BEGIN Record excerpts

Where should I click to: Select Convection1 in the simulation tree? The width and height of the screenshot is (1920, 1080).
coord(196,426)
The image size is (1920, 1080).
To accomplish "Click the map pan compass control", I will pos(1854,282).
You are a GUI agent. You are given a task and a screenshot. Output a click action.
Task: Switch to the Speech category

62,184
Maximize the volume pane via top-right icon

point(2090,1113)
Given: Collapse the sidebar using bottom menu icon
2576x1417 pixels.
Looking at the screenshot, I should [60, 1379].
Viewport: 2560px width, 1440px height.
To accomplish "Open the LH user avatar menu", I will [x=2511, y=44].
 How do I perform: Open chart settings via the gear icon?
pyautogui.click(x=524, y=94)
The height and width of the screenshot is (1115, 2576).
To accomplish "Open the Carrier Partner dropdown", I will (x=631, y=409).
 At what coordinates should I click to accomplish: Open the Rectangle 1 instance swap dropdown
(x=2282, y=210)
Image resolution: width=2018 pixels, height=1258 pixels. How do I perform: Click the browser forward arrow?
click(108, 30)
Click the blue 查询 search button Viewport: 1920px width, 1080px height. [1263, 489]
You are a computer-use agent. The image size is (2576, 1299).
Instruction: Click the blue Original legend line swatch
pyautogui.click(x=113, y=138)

END Record excerpts

(Problem requirements)
Your answer should hold exactly the lines from the one containing "The image size is (1920, 1080)." through the end of the entries above, and nothing else.

(Solution for this exercise)
The image size is (1920, 1080).
To accomplish "Click the map pan compass control", I will pos(1854,282).
You are a GUI agent. You are given a task and a screenshot. Output a click action.
Task: Switch to the Speech category

62,184
Maximize the volume pane via top-right icon

point(2090,1113)
Given: Collapse the sidebar using bottom menu icon
2576x1417 pixels.
Looking at the screenshot, I should [60, 1379].
Viewport: 2560px width, 1440px height.
To accomplish "Open the LH user avatar menu", I will [x=2511, y=44].
 How do I perform: Open chart settings via the gear icon?
pyautogui.click(x=524, y=94)
The height and width of the screenshot is (1115, 2576).
To accomplish "Open the Carrier Partner dropdown", I will (x=631, y=409).
 At what coordinates should I click to accomplish: Open the Rectangle 1 instance swap dropdown
(x=2282, y=210)
Image resolution: width=2018 pixels, height=1258 pixels. How do I perform: Click the browser forward arrow?
click(108, 30)
Click the blue 查询 search button Viewport: 1920px width, 1080px height. [1263, 489]
You are a computer-use agent. The image size is (2576, 1299).
Instruction: Click the blue Original legend line swatch
pyautogui.click(x=113, y=138)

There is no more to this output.